* **WHAT NEEDS TO BE DONE**
Render the items from the first line through the line containing "Action: coord(259,215)", inclusive, as a Markdown table with the columns Row and Text, numbering each line and leaving out blank lines.

* **PROVIDED MATERIAL**

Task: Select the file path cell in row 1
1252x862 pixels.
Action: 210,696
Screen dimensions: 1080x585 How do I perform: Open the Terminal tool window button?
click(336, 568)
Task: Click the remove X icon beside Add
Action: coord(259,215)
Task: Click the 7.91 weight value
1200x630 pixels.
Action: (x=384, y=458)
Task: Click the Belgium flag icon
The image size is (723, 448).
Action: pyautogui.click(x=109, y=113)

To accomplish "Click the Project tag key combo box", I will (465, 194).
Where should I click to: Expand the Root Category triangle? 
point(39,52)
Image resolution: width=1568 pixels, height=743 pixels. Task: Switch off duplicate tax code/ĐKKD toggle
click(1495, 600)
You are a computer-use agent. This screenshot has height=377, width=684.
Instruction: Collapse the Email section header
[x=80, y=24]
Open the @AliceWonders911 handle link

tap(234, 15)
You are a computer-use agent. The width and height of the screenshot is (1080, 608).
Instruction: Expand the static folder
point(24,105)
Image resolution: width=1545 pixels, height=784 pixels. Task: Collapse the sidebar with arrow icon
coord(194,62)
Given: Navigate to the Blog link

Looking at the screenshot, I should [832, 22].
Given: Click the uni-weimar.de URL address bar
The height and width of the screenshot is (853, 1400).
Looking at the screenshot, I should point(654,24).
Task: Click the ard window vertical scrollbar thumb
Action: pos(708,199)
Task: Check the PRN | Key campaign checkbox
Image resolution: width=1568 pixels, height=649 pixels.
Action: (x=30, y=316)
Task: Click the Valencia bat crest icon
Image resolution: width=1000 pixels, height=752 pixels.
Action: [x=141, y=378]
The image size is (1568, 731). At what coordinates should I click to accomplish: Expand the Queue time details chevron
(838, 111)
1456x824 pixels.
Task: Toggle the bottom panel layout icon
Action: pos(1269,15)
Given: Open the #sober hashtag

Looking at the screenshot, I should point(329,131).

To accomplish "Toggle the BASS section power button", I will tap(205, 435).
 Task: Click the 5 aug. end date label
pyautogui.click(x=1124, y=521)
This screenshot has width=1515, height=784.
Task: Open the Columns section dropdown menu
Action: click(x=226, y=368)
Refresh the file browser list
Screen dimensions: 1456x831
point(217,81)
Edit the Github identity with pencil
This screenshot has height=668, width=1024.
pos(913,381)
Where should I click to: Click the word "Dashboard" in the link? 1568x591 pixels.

* **SOLUTION TO THE EXERCISE**
| Row | Text |
|---|---|
| 1 | Task: Select the file path cell in row 1 |
| 2 | 1252x862 pixels. |
| 3 | Action: 210,696 |
| 4 | Screen dimensions: 1080x585 How do I perform: Open the Terminal tool window button? |
| 5 | click(336, 568) |
| 6 | Task: Click the remove X icon beside Add |
| 7 | Action: coord(259,215) |